Cushman & Wakefield’s Q2 report also reports that the current bright spot in the District is the CBD Class B market, which has tightened as space has been renovated into Class A.

DC’s K street

WASHINGTON, DC–The overarching theme of the District’s office market has been, for some time, how will it absorb the large pipeline of new supply that is coming online. Cushman & Wakefield has added a startling datapoint to this conversation: in some cases developers are looking as much as four years down the road to find tenants capable of paying the high rent and taking down large blocks of space in the market.

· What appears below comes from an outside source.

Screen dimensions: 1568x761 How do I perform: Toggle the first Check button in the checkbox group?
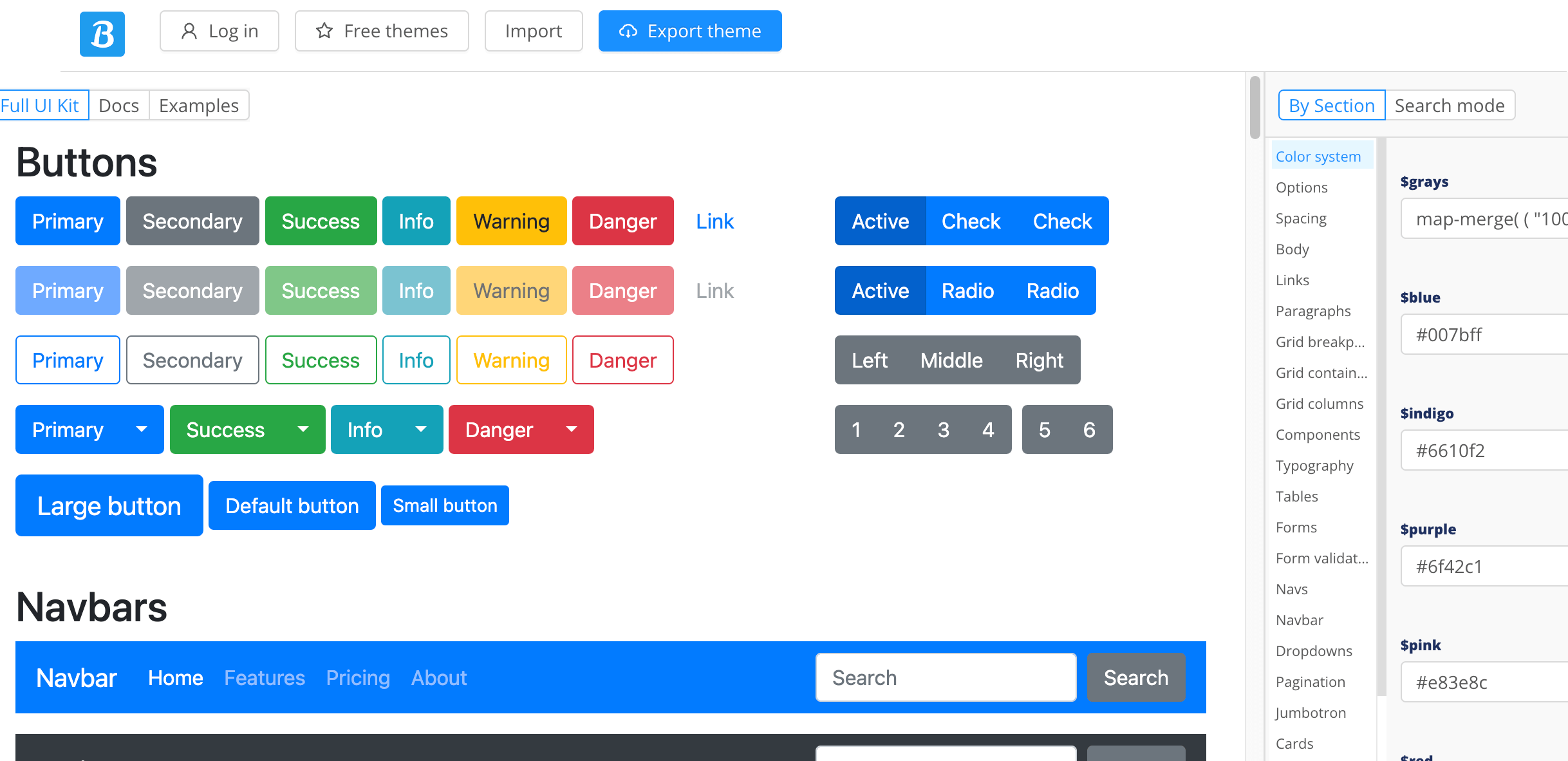(971, 221)
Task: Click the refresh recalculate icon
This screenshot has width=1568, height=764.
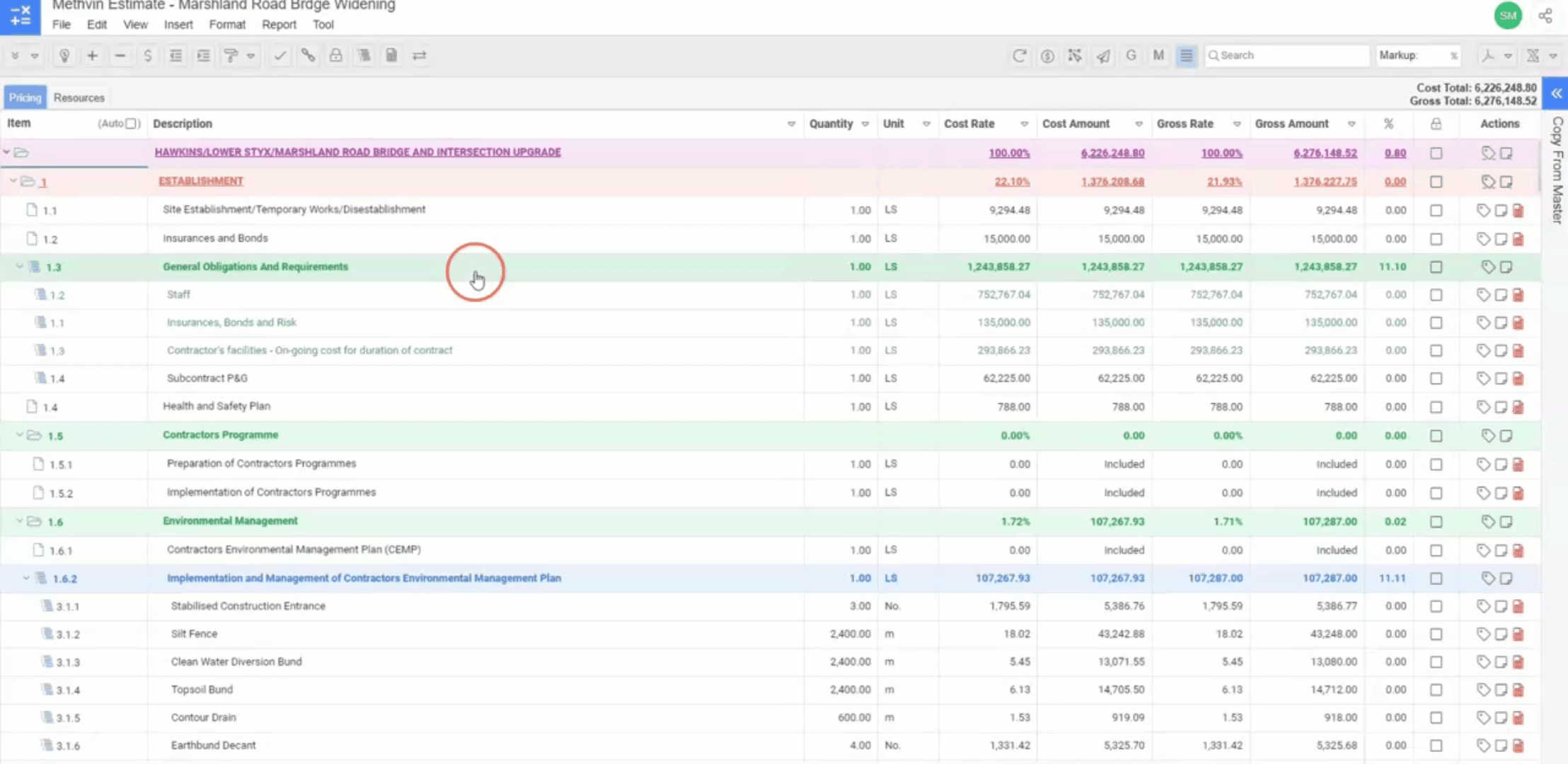Action: point(1019,55)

Already the new and renovated supply that is coming online in the District is putting upward pressure on vacancy. Right now most of the new buildings competing for top of market tenants are in the CBD, which has seen 1.9 million square feet delivered so far in 2018 and has another 1.3 million square feet under construction, according to C&W,

So far the first wave of deliveries at 1100 15th St., NW, 2112 Pennsylvania Ave., NW and 2001 K St., NW have fared well, coming online at a combined 78% leased. However the next wave of 2018 and 2019 deliveries are currently 38% leased, C&W noted. Conditions are not quite as bad in the East End, which has not had any recent deliveries but there is 1.6 million under construction that is 65% leased. In addition, C&W said, core CBD and East End submarkets are getting competition from projects in other submarkets like Capitol Crossing in Capitol Hill and the Wharf in Southwest “unlike we’ve seen before.”

The Bright Spot

C&W said the current bright spot is the CBD Class B market, which has a direct vacancy rate of only 6% — among the lowest in the region. But change is coming to this sector of the office market as well, as a significant number of move-outs from organizations including the Urban Institute, Akin Gump, and The National Association of Broadcasters will bring just under one million square feet of available space to market over the next 24 months. It writes:

While there is a good chance that several of the buildings these tenants are moving out of might be renovated into space that competes with the Class A market, there are likely to be more large blocks to service bigger Class B users.